Exercises
[1] In the Monocoastal review, which track is described as "sumptuous"?
[2] Quote the Monocoastal review, beginning at the words "If Monocoastal were" and ending after "at high tide.".
[3] Continue the Monocoastal review with what comes after its final sentence.

BEGIN Text

Review of Monocoastal [12k1063]

Resident Advisor (.NET)

Mapping has come a long way in the past decade, so much so that we can almost touch the rough edges of the coast nowadays simply by pressing a button wirelessly. Marcus Fischer’s Monocoastal takes us on a drifting aural travelogue that meanders from pinpoint locations into banal stretches that hint of human existence and faded memories. These subtle tracks are like translucent sketches where the depth of field is tripped and stretched rather gently by the expanse of fine tonal values. Fischer’s strings and pings on “Mossbank” and the title track reverb in a Cascadian glow at midday and don’t look away from the stream of deadpan light ahead.

If Monocoastal were to imply a topographical line, it has succeeded in being anything but straight ahead. One of the more captivating qualities of this record is that there is a sense of distance, of anonymity. It’s as though Fischer is watching, waiting, ready to pounce in dynamic tension but instead takes a big breath and exhales into a new passage. Perhaps the result is a form of ritualized circular breathing, like that of a conditioned jazz brassman going full tilt. The softly undulating gestures are like a landmass meeting the recessing sea. This is especially pronounced on the sumptuous “Shape to Shore.” It is the tease of the waves that draws the ear in, it’s fairly subliminal yet the field recordings blend with the processing like fog lifts from the glassy surface of water at high tide.

END Text
BEGIN Information supplied

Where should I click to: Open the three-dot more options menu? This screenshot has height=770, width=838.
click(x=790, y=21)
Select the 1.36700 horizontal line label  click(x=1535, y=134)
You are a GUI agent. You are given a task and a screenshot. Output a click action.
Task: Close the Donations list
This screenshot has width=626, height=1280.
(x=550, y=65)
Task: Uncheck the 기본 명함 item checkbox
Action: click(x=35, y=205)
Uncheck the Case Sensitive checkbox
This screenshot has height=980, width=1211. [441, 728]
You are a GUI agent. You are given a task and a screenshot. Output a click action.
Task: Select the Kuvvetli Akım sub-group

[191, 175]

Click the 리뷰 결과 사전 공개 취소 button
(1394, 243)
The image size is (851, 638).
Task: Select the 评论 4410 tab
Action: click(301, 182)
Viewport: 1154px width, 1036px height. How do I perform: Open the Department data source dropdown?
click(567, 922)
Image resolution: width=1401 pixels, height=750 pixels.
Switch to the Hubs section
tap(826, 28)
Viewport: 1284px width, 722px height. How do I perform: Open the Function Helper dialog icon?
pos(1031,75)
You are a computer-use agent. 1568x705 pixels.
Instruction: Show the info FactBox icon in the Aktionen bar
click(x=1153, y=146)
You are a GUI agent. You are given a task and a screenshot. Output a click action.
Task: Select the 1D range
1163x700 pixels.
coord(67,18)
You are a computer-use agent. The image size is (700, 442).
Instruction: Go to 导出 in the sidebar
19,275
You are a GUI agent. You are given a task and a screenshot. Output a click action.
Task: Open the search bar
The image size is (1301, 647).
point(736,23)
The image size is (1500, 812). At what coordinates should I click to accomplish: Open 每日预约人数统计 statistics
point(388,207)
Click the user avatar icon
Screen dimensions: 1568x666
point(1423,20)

END Information supplied

Responses to the exercise
[1] "Shape to Shore"

[2]
If Monocoastal were to imply a topographical line, it has succeeded in being anything but straight ahead. One of the more captivating qualities of this record is that there is a sense of distance, of anonymity. It’s as though Fischer is watching, waiting, ready to pounce in dynamic tension but instead takes a big breath and exhales into a new passage. Perhaps the result is a form of ritualized circular breathing, like that of a conditioned jazz brassman going full tilt. The softly undulating gestures are like a landmass meeting the recessing sea. This is especially pronounced on the sumptuous “Shape to Shore.” It is the tease of the waves that draws the ear in, it’s fairly subliminal yet the field recordings blend with the processing like fog lifts from the glassy surface of water at high tide.

[3]
Lethargic passages lead into restrained moments made from electric hiss and whispers of percussion, almost like wind moving through an empty room. You can loosely picture a simple backyard, an old gated fence, clothesline and the ghosts of those playing mere yards away. But rather than pure melancholic nostalgia, Monocoastal brings a bit of poker-faced earthliness to a genre often too abstract or clinical. “Between Narrow and Small” is one of those classic ambient tracks that draws you in with its patient phrasing and tiny goings-on. Still there remains this lingering hesitance throughout, a somewhat converging skeptical dialectic emerges—as if Fischer is both questioning and observing nature simultaneously.